WHAT YOU NEED TO DO:
• 1. Which decoders does the SGDD review name as ones SGDD can wrap around?
• 2. Please print the part of the SGDD review starting at "Related Work &" and ending at "representations for physical dynamics.".
• 3. List every category under which the SGDD review rates the work.

PASSAGE PROVIDED:
======

Highlights & Insights¶
- Future Trajectories as Privileged Information: This is the most clever aspect—allowing the teacher to "see the answers" during training to compress this capability into a student that only sees the initial state, bypassing the inference-time constraint.
- Kronecker Product Spatiotemporal Basis: Using \(B=U_t\otimes U_s\) to decouple space and time frequencies in a unified spectral domain elegantly fixes the structural flaw of "spatiotemporal separation" in existing methods.
- Dual Spectral + Spatiotemporal Alignment: Distillation occurs not just at the coordinate level, but also on spectral coefficients, encoding the intuition that "low-frequency ensures stability, high-frequency yields detail" directly into the loss.
- Plug-and-play Decoder: SGDD is a representation learning framework that can wrap around various decoders like EGNO or GF-NODE as a general enhancement.
Limitations & Future Work¶
- The authors note that for some molecules in MD17 S2T evaluations, results lag behind previous models, attributed to difficulties in perfectly reproducing baseline decoders; horizontal comparisons should be viewed with caution.
- The choice of the truncation parameter \(K\) is sensitive and non-monotonic, lacking an a priori optimal criterion.
- Training requires full future trajectories as privileged supervision, which may limit applicability in real-world scenarios with sparse or partial observations.
- Spatiotemporal joint bases depend on fixed graph Laplacian eigendecomposition, which may be a bottleneck for dynamic edge sets or ultra-large-scale graphs (\(O((NT)^3)\) complexity).
Related Work & Insights¶
- vs. EGNO / GF-NODE: They use Fourier time convolutions or Graph Fourier + Neural ODE for frequency awareness but model space/time in a single dimension and weight frequencies equally. SGDD uses a joint basis, learnable weights, and privileged distillation.
- vs. Equivariant Networks (EGNN / ClofNet): These emphasize spatial equivariance but place less focus on spatiotemporal frequency entanglement; SGDD directly learns frequency-aware representations.
- vs. Knowledge Distillation + Privileged Information: SGDD follows the "visible during training, invisible during testing" paradigm but is the first to combine it with spatiotemporal spectral representations for physical dynamics.
Rating¶
- Novelty: ⭐⭐⭐⭐⭐ The combination of joint spatiotemporal bases and privileged information distillation is a novel and self-consistent entry point for physical dynamics.
- Experimental Thoroughness: ⭐⭐⭐⭐ Coverage of multi-scale systems is good, but inconsistencies in some S2T metrics weaken the comparative argument.
- Writing Quality: ⭐⭐⭐⭐ The link between motivation, method, and equations is clear.
- Value: ⭐⭐⭐⭐ A plug-and-play representation enhancement framework with strong potential for transfer to other spatiotemporal tasks.

======

SUPPLIED RECORDS:
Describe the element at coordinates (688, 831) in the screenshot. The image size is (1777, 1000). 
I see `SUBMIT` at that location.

======

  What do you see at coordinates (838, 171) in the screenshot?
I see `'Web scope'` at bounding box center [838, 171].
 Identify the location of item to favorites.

======

ANSWERS BELOW:
• 1. EGNO and GF-NODE.

• 2.
Related Work & Insights¶
- vs. EGNO / GF-NODE: They use Fourier time convolutions or Graph Fourier + Neural ODE for frequency awareness but model space/time in a single dimension and weight frequencies equally. SGDD uses a joint basis, learnable weights, and privileged distillation.
- vs. Equivariant Networks (EGNN / ClofNet): These emphasize spatial equivariance but place less focus on spatiotemporal frequency entanglement; SGDD directly learns frequency-aware representations.
- vs. Knowledge Distillation + Privileged Information: SGDD follows the "visible during training, invisible during testing" paradigm but is the first to combine it with spatiotemporal spectral representations for physical dynamics.

• 3. Novelty, Experimental Thoroughness, Writing Quality, Value